Which lines of the rows below contain the string "width"? Copy each of those lines in full.

▶ Available data
—————

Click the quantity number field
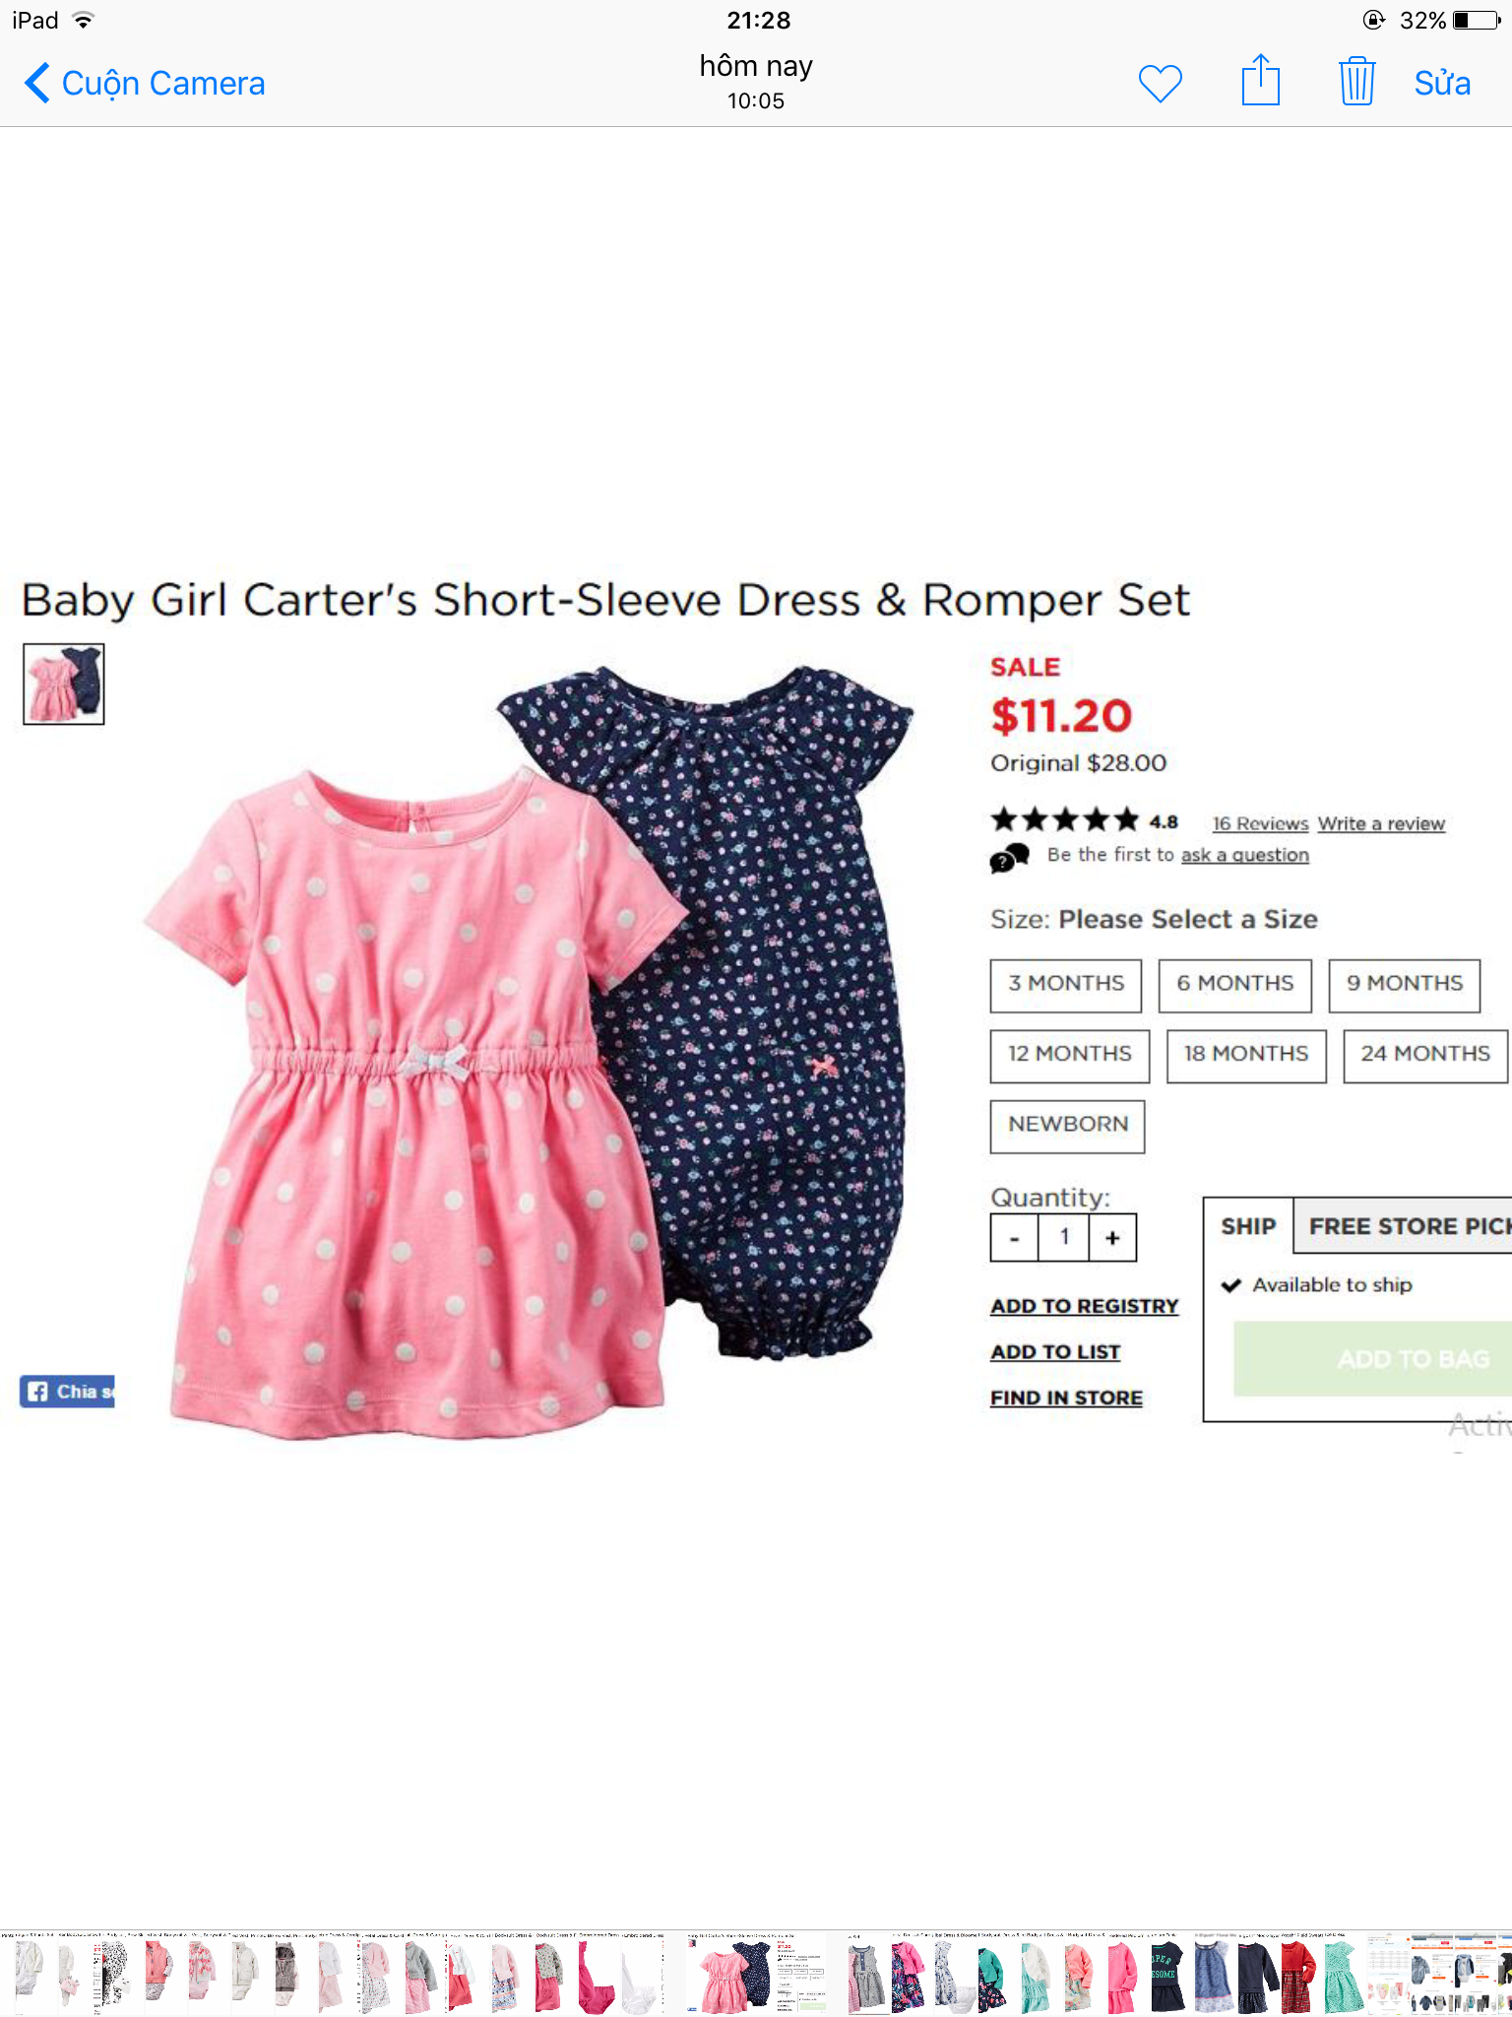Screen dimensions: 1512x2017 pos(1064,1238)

—————

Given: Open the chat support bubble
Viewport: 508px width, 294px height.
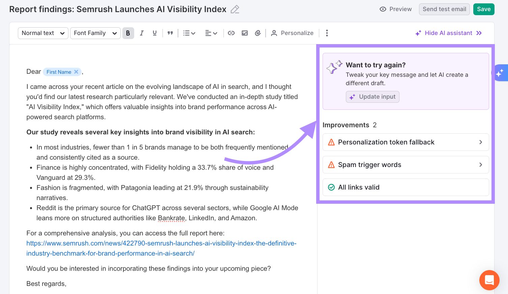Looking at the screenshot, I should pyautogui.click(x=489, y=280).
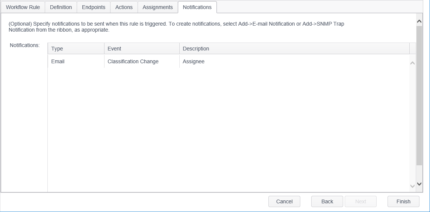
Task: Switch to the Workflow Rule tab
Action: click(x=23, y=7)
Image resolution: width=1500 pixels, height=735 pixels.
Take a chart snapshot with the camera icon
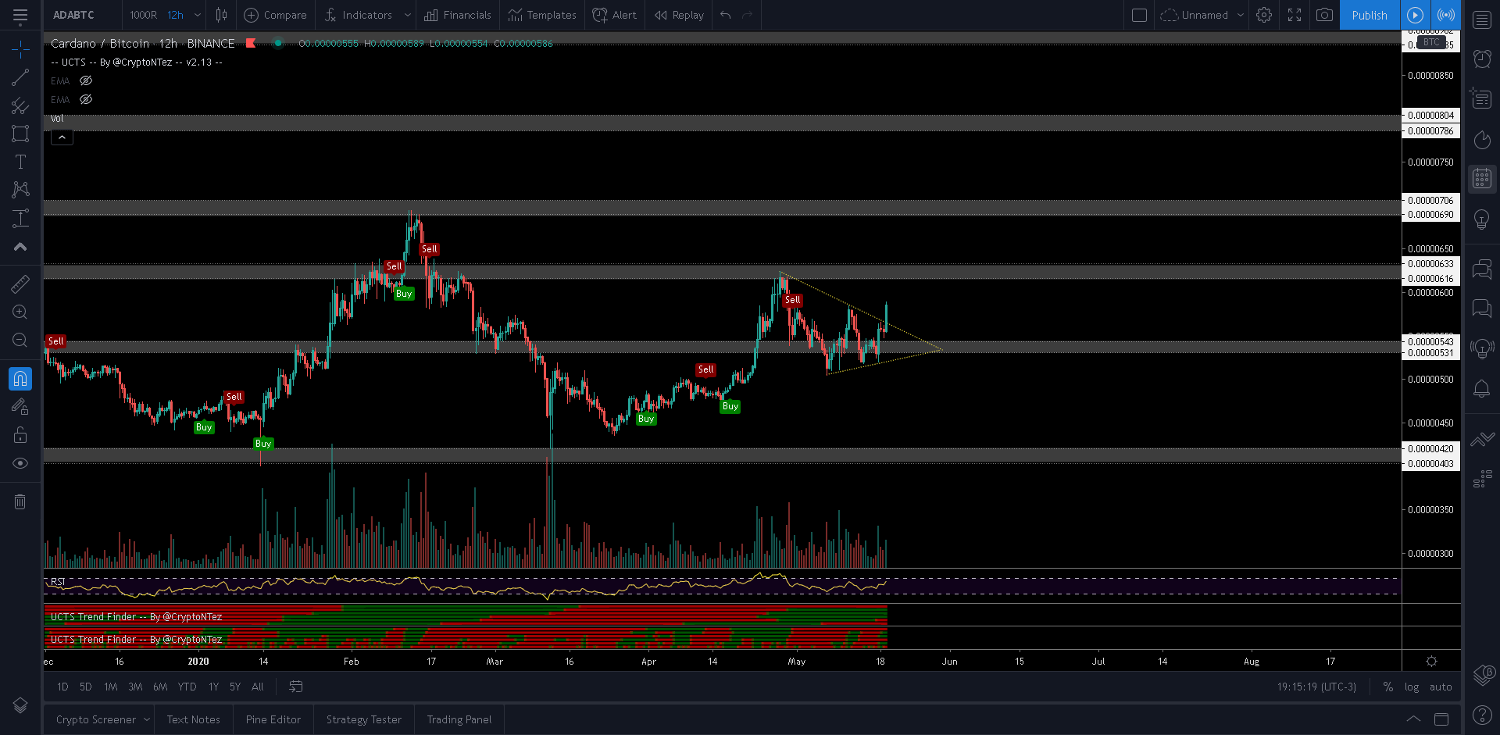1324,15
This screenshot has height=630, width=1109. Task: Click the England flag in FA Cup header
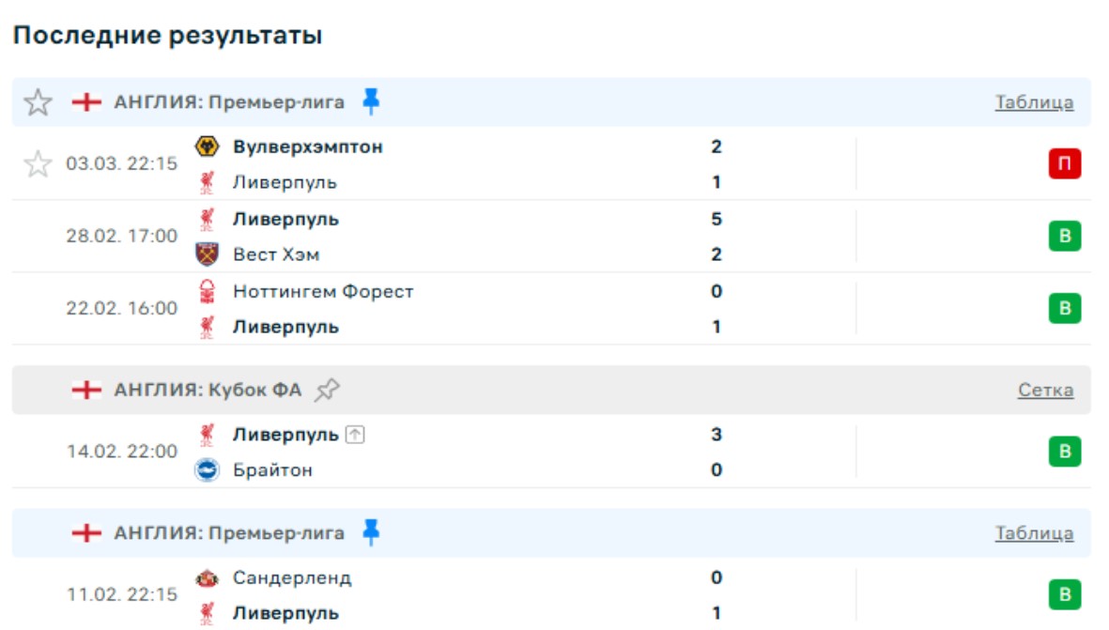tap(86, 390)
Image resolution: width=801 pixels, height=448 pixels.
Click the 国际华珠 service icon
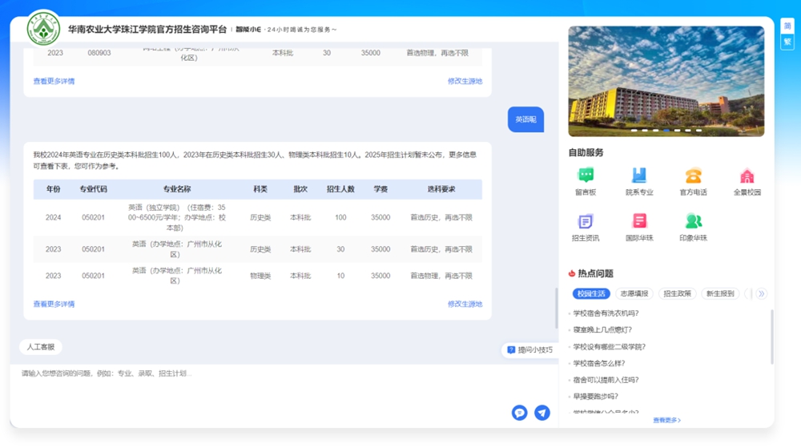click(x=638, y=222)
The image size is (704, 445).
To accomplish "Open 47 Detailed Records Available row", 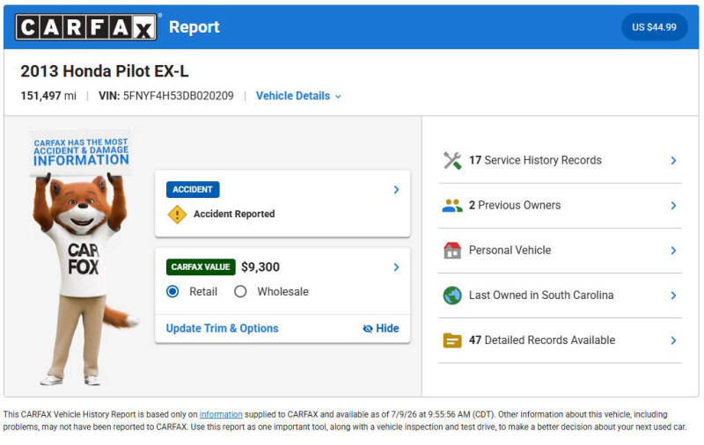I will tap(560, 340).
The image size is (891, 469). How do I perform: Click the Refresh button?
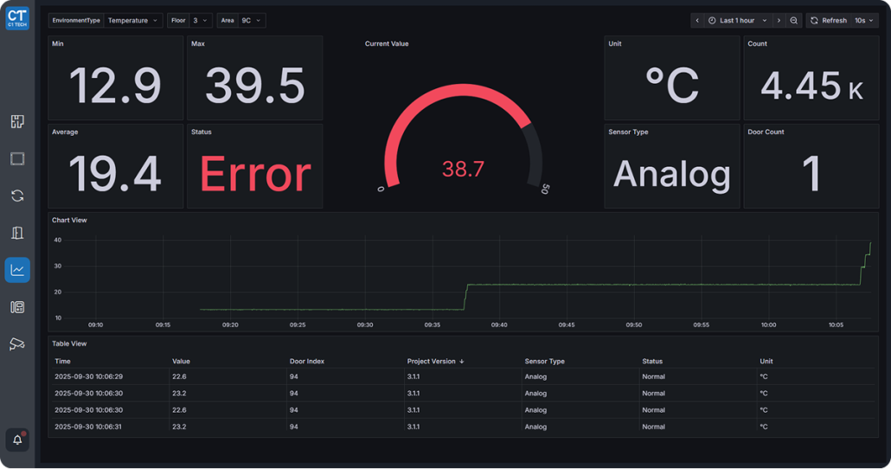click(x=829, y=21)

—————

▶ The response
Viewport: 508px width, 294px height.
Image resolution: width=1500 pixels, height=735 pixels.
This screenshot has height=630, width=1109. Task: Click the England flag in FA Cup header
Image resolution: width=801 pixels, height=448 pixels.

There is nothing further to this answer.